CHICAGO -- The Red Sox completed the month by making it the best July in team history, running off a 20-6 mark. They did so by winning a franchise-record seventh consecutive series on the road. But after Sunday's 5-3 victory over the White Sox, there was a lack of giddiness by Boston over the recent accomplishments.
This is a team that expects to be good. And aside from a 2-10 start to the season, they've been just that.
"We've been playing good ball," said Red Sox second baseman Dustin Pedroia. "We just have to keep it rolling. We don't have that big of a lead in the division, so we've got to play good baseball."
The Red Sox lead the Yankees by two games in the American League East. They have that slight margin thanks to players like Pedroia, who had a 25-game hitting streak snapped Friday, but continues to get big hits.
The latest came on Sunday afternoon, when Pedroia lined a two-run single up the middle in the top of the seventh against White Sox reliever Jesse Crain to overturn a one-run deficit and lead the Red Sox to a 5-3 victory.
"I'm excited to hit with guys on base," said Pedroia. "I'm just trying to drive the ball to the outfield and get one run in.

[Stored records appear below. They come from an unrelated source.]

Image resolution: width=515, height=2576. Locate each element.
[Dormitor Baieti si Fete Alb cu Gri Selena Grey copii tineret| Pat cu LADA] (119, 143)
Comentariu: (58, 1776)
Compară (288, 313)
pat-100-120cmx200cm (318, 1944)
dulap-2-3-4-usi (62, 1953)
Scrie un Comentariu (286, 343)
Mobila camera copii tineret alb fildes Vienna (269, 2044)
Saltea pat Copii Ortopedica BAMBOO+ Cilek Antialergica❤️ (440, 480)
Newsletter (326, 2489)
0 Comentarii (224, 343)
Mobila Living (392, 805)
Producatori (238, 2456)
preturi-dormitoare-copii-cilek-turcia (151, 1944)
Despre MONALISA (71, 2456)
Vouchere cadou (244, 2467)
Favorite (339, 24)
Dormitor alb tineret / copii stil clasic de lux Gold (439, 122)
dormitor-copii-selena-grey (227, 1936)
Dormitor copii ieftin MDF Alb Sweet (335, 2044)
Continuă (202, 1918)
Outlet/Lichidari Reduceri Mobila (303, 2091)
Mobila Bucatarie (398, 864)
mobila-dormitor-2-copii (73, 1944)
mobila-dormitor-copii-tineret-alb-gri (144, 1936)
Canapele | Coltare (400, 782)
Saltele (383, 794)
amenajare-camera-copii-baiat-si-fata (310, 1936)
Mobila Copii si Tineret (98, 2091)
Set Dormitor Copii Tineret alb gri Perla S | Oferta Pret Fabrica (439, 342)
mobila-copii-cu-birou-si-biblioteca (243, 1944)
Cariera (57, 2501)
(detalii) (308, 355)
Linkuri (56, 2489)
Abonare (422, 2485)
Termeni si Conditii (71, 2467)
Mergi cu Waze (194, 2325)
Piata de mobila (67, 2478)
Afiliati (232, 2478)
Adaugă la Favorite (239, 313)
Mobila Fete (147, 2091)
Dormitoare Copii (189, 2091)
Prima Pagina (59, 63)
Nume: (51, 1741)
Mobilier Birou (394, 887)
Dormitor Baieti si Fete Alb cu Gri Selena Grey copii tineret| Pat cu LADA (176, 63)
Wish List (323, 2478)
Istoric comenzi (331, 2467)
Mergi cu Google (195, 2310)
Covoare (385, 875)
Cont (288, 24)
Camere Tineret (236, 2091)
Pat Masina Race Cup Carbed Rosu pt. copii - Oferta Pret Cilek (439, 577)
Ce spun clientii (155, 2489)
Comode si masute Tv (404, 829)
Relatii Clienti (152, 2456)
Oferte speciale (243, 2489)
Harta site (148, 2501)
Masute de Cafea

It was lucky for us that we got two."
Lefty Andrew Miller gave up 10 hits and three runs over 5 2/3 innings, walking one and striking out a season-high eight. With the Red Sox acquiring southpaw Erik Bedard during Sunday's game, Miller's rotation spot could eventually be in jeopardy, though he is expected to make his next start.
"I'm concerned with how I pitch," said Miller, who has a 5.36 ERA. "I think that's out of my control. I can't worry about that. It is what it is."
Alfredo Aceves earned the win for Boston, turning in a scoreless inning. If the Sox hadn't been able to acquire Bedard, Aceves might have moved to the rotation. Now, he can stay right where he helps Boston the most.
"We toyed with the fact of maybe putting him in the rotation if need be, but I think we really view him as such a huge help in that bullpen, we'd rather not," said Red Sox manager Terry Francona.
Daniel Bard kept his sizzling stretch of pitching going by recording four outs. The righty has gone a career-high 26 1/3 innings without allowing a run.
Jonathan Papelbon came on in the ninth for the save, his 24th.
The go-ahead rally in the seventh was started on one-out singles by Marco Scutaro and Jacoby Ellsbury.
And once Pedroia was in position to come through in the clutch, he did so yet again.
"Pedey, as normal, comes up with a huge, clutch hit, and we hung on with some good pitching," Francona said.
The Red Sox, facing lefty Mark Buehrle, broke out first. In the top of the second, Darnell McDonald worked an eight-pitch walk. Jason Varitek followed by belting a two-run homer to left-center, No. 7 on the season and his second right-handed.
Miller ran into trouble in the bottom of the second. Tyler Flowers reached on a one-out single and Brent Morel drilled an RBI double to center, on which Ellsbury mistimed his leap.
Alex Rios tied it up in the bottom of the third, lining an RBI single to right. And after giving up back-to-back singles to open the fourth, Miller allowed an RBI single up the middle to Alexei Ramirez, and the White Sox had their first lead of the day at 3-2.
From there, Chicago's offense went silent.
"When you don't score runs in the American League, it's going to be hard to win games," said White Sox manager Ozzie Guillen. "The pitchers can take you so far. Every game is game is a battle. Every game, know that one mistake can cost you the game, they can take the lead."
Adrian Gonzalez upped his Major League-leading RBI total to 90 with a one-out double in the ninth. It marked Gonzalez's seventh consecutive multihit game. The star first baseman is hitting .357.
"He's a good hitter. He's just a good hitter," Francona said. "It's nice to see that neck loosen up a little bit, because he's starting to pull the ball and hit the ball to left field."